I use nuclear magnetic resonance (NMR) spectroscopy to study protein structure and dynamics and their relationship with protein function.  Examples of proteins I am interested in include kinases that are involved in cancer or parasitic infection and calmodulin that is a mediator of calcium signaling.  I am also interested in methodology, especially novel NMR experiments and isotopic labeling schemes.

Proteins

Proteins are essential to sustain all forms of life and each protein has a highly specialized function. The common explanation to why proteins can have such specific functions is that each protein has a unique structure and that this structure dictates its physical properties as well as which other molecules it can interact with. This is however a simplified picture. Proteins are dynamic and their structures fluctuate on a wide range of time scales and a complete understanding thus not only requires knowledge of static structures but also of which parts can move, how fast and how much and not the least when they do.

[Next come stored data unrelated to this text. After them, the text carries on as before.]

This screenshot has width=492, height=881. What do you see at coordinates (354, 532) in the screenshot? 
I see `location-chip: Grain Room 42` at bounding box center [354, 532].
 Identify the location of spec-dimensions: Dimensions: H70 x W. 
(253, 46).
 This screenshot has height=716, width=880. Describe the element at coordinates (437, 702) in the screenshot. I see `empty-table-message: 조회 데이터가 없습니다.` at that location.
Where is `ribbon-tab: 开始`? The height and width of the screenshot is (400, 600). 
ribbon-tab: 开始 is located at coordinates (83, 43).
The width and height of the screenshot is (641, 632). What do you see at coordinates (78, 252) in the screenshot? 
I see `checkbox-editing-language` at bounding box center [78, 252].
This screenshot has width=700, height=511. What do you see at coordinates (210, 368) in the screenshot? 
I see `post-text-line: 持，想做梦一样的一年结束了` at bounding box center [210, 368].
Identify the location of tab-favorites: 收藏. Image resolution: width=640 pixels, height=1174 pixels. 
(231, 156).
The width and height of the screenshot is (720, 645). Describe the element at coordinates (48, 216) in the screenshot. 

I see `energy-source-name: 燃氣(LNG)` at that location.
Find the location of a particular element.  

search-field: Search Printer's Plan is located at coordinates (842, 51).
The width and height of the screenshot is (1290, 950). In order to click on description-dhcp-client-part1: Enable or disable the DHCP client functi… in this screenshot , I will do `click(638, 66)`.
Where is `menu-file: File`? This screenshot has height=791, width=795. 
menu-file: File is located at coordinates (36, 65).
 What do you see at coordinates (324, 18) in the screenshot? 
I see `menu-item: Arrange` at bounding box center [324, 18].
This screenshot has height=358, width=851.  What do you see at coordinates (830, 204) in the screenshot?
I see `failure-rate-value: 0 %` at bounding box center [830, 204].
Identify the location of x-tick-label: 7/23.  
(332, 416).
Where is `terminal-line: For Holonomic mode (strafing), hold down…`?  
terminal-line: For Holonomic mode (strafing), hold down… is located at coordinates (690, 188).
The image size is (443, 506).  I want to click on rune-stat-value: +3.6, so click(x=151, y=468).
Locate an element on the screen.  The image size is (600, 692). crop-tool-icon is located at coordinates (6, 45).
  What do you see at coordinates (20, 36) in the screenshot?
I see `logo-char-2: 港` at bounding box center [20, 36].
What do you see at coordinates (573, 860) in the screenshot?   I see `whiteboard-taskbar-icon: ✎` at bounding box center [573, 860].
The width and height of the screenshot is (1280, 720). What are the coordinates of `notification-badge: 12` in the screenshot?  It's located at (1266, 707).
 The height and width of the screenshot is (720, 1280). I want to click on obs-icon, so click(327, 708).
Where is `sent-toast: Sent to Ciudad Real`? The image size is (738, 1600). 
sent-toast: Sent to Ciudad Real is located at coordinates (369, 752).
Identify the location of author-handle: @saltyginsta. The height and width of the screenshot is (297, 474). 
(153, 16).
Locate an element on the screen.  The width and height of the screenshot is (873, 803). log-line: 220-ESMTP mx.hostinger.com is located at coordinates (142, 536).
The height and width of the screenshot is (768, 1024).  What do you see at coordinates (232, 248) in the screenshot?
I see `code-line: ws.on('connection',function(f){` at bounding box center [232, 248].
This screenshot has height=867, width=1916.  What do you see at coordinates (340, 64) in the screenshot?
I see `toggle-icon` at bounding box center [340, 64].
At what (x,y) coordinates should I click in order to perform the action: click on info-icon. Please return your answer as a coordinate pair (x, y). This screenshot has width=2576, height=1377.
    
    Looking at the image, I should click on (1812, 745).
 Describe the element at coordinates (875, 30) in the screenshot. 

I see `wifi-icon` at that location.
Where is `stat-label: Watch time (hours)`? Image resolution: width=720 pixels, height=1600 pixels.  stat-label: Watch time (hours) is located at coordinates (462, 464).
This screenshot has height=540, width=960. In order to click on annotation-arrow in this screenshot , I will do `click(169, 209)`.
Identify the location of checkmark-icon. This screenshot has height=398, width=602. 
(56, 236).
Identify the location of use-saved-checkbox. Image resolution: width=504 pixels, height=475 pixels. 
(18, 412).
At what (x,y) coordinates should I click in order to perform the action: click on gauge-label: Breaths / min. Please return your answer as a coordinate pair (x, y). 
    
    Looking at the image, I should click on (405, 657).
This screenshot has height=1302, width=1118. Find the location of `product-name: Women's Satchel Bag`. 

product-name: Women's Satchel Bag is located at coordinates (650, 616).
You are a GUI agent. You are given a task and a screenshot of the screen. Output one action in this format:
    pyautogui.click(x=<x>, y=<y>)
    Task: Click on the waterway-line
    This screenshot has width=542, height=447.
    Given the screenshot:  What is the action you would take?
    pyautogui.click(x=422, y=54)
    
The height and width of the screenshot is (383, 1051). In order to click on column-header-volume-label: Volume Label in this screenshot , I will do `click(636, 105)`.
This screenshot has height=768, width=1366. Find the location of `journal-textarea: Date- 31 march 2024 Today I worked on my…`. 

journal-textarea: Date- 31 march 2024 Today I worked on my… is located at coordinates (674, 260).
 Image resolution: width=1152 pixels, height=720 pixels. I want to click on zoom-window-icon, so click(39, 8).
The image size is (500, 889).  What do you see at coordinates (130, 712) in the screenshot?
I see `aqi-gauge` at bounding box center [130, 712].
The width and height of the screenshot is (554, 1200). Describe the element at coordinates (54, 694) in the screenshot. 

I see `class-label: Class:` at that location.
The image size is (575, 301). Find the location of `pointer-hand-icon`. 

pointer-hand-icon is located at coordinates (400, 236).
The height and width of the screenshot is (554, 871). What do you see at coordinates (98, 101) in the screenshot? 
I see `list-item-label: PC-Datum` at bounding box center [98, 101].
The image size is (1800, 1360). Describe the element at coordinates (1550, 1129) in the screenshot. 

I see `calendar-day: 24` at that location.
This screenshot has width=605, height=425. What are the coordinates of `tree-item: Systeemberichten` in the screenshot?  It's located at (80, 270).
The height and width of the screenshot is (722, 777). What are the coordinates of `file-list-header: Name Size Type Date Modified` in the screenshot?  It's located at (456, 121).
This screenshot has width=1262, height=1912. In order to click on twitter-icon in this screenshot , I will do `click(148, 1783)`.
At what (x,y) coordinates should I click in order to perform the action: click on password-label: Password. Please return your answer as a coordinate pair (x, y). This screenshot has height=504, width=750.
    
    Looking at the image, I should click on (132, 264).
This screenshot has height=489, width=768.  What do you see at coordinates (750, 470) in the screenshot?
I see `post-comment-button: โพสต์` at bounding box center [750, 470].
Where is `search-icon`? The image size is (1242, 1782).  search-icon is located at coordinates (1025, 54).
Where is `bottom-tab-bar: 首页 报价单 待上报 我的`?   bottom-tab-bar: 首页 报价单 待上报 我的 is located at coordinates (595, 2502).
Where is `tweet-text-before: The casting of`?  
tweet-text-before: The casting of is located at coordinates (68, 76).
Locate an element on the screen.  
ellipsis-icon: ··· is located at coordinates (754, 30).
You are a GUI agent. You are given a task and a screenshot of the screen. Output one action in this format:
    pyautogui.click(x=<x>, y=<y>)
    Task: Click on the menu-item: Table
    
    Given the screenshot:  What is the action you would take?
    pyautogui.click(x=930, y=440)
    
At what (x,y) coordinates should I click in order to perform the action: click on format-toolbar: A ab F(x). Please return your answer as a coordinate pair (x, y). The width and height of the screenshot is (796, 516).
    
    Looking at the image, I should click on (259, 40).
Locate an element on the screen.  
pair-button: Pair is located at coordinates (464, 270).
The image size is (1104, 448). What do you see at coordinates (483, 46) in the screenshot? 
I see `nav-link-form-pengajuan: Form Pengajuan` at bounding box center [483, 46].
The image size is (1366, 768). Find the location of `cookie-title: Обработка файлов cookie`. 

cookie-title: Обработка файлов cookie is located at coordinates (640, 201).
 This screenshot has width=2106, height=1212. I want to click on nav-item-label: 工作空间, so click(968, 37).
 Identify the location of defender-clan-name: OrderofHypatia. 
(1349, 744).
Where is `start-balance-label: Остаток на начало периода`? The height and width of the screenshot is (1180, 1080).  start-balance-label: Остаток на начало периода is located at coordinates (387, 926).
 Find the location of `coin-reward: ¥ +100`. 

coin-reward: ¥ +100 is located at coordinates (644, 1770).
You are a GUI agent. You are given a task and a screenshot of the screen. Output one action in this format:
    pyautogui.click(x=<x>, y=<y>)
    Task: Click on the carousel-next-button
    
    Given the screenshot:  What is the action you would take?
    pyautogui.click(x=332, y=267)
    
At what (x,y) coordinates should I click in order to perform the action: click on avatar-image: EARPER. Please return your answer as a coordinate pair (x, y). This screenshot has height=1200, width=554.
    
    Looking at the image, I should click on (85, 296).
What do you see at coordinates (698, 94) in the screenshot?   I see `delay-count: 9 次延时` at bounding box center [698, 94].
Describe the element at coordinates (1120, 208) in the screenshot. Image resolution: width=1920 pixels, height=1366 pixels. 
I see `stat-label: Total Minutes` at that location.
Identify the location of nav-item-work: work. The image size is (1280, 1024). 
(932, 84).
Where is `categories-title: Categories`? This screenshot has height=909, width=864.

Four proteins of interest to my lab. Clockwise from top left: the kinase domain of EphB2, a PDZ domain from SAP97, calmodulin and TPMT.

NMR spectroscopy

Nuclear magnetic resonance, NMR, spectroscopy is uniquely suited to answer all these questions. NMR spectroscopy takes advantage of the fact that many atomic nuclei behave as tiny magnets that, just like ordinary magnets, can interact with external magnetic fields and with each other. Since it is possible to transfer magnetization between different nuclei in a distance dependent manner, it is possible to measure interatomic distances and thus to determine protein structures and because the shape of the NMR signal depends on motions it is possible to characterize these as well.

Our 600 MHz (left) and 500 MHz (right) NMR spectrometers.

A particularly powerful application of NMR spectroscopy, Carr-Purcell-Meiboom-Gill (CPMG) relaxation dispersion, allows a very detailed characterization of protein dynamics on the biologically relevant millisecond time-scale in which all rate constants, the populations of all exchanging states as well as the chemical shifts of all excited states even if their low population precludes their direct observation in the NMR spectra. This is very interesting since the chemical shifts in principle encodes the structure.

Projects

        I am studying a class of kinases where protein dynamics are crucial for function. Since kinases are important for signalling and also implicated in various forms of cancers, this is interesting from a medical point of view. Another project aims at characterizing the conformational reorginization of calmodulin upon calcium binding in as much detail as possible.

        I am also involved in development of new methodology, especially new or improved relaxation dispersion experiments and selective isotopic labeling schemes.